After a box lunch break, the afternoon session opened with a “vision” talk by Steve Brazen, executive assistant as Catholic Social Services, who expressed hope that the Church can be the reconciler, the social pioneer in the struggle against racism. The external situations; white flight, exclusionary zoning, inferior school systems, lack of equal opportunities, affect parishes in their attitudes to blacks and other minorities, he said, and hurt the internal, spiritual life of the parish.

“How do you deal with people who want to move? How do we experience reconciliation and forgiveness? The Church can play the role of reconciler and bring people together. We must touch the hearts of people.

Brazen sees encouraging signs in parishes that are asking “How do we bridge the gap?” in bringing blacks, Hispanics, Vietnamese and other minorities into the mainstream of parish life. “There are not a lot of answers but the fact that people are looking gives me hope. People going to night shelters gives me hope.”

We have the possibility, he said, the vision of comprehensive love, for caring for everybody in the parish. And we have to find a way, he insists, to “bring the prejudiced person to the table with us. We have to be compassionate, not self-righteous. You and I can be pioneers to break out of those boxes on the local level. When we step out of that box and touch the unknown we have life.”

Brazen believes that at the parish level, “we have everything we need to deal with this issue.” If we decide that the effort should be extended to everything within the geographical boundaries “we might be able to pioneer and show other denominations how to deal with the issue.”

Brazen quoted H. Richard Niebuhr, contemporary protestant theologian, on the ideal church: “Church meets its social responsibility when, in its own thinking, organization and action, it functions as a world society undivided by race, class or national interest.”

“Let us be a global community, let us be the reconcilers who bring people together where everyone said it would be impossible,” he urged his audience.

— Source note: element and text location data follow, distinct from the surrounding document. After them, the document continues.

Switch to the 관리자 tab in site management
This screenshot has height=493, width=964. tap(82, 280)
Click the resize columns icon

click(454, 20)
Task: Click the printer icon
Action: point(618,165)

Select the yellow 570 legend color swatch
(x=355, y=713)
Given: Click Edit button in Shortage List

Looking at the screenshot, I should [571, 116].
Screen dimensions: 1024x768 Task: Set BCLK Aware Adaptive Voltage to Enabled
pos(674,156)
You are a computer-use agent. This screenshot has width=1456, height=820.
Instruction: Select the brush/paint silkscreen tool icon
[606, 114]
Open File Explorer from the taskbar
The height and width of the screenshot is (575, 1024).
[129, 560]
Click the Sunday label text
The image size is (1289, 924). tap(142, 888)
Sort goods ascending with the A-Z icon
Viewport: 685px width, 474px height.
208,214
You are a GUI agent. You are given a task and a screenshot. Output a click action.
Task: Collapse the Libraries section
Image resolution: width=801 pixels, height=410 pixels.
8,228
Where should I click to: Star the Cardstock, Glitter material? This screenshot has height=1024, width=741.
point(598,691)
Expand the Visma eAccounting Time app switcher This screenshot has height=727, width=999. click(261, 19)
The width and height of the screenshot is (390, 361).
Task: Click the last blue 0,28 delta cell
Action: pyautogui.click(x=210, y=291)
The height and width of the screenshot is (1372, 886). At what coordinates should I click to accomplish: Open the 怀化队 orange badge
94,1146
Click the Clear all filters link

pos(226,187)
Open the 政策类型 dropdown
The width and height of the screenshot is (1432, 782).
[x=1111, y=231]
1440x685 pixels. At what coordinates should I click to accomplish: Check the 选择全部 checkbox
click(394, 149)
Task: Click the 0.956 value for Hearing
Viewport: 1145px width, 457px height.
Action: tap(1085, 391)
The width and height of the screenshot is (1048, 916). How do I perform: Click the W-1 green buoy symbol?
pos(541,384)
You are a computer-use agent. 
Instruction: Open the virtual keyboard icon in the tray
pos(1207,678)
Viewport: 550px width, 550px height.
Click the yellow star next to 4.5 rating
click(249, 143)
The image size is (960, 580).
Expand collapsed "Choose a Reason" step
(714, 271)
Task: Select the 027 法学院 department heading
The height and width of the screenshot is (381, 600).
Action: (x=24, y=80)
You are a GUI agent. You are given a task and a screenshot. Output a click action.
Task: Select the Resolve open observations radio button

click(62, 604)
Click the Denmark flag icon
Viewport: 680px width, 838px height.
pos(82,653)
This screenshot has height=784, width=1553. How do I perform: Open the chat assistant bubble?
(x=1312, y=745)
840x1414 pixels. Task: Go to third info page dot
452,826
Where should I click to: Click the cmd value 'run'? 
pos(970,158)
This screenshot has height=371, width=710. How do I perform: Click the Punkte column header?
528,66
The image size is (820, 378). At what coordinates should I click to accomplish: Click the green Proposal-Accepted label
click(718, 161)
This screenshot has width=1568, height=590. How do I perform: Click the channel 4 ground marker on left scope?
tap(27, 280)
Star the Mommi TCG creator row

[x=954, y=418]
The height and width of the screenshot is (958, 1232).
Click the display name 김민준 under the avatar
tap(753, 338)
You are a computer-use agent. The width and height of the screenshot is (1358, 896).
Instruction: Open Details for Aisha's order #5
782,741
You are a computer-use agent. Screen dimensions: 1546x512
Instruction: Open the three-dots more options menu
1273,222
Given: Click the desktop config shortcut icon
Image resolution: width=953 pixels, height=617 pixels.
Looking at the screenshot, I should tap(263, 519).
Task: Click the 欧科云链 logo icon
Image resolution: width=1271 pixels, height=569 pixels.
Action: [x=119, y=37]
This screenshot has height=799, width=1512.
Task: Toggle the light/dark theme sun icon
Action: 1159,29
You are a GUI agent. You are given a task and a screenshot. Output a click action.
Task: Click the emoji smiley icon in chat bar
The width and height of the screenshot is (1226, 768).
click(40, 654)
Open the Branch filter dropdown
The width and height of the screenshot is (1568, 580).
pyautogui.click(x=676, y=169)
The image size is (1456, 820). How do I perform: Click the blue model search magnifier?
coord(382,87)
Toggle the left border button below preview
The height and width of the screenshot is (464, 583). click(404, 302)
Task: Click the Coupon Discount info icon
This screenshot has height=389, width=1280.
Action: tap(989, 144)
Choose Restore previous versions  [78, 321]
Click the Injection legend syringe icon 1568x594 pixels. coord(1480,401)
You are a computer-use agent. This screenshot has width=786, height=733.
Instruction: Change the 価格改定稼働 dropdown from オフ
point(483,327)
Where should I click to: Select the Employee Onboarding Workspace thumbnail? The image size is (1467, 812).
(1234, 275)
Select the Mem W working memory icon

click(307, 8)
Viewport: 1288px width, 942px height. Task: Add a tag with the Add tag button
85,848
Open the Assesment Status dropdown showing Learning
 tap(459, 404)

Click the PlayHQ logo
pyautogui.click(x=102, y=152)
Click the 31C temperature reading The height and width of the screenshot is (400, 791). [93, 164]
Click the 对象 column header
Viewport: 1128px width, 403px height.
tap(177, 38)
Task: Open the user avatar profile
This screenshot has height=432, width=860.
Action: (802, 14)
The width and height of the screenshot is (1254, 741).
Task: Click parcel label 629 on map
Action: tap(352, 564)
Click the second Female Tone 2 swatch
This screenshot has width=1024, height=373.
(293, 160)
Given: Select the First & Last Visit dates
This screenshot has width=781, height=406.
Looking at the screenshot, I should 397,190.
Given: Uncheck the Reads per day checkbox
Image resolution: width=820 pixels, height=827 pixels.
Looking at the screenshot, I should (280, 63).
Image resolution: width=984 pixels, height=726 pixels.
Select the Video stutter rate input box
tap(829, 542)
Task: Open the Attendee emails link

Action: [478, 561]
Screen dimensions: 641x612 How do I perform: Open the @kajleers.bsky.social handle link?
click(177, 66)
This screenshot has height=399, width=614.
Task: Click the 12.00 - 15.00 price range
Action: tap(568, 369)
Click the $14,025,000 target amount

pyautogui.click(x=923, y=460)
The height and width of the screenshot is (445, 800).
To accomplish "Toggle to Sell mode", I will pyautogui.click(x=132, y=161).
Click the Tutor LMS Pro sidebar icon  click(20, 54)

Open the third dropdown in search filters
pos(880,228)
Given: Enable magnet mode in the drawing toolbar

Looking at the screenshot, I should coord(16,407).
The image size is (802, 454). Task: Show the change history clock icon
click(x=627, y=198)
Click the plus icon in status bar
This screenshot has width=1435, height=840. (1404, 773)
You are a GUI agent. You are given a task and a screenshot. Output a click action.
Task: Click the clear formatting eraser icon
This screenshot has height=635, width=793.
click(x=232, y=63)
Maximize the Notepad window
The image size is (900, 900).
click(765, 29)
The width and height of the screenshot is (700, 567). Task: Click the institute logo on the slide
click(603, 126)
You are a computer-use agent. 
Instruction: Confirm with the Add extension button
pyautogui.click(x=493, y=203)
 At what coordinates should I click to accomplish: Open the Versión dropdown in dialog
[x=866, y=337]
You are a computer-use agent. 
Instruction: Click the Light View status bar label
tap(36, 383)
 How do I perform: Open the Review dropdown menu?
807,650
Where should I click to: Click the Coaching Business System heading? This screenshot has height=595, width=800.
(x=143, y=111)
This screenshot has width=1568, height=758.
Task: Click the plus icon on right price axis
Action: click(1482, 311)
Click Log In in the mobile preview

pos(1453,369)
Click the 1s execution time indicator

It was not just listening for workshop participants. The five or six people at each table shared and probed personal experiences and viewpoints and discussed case studies on situations ranging from integrating parishes, crime in the neighborhood, and individual bigotry.

“Don’t wait a long time to do this again” was heard several times during the recommendations from participants as the workshop concluded. Encouraged by the session, several mentioned that risk taking is necessary in attempting to solve the problem of racism in parishes. On the diocesan level it was suggested that a peace and justice commission be appointed with a subcommittee on racial justice. The needs of black seminarians and a formation program for people moving into segregated areas were other areas mentioned.

A black man reminded the others at the workshop that the experience of blacks in America comes out of slavery – a slavery that destroyed basic values and all support systems.

“If we could just listen to people,” someone else said. “I’d like to see every one of us be more specific in proclaiming brotherhood of all humankind.”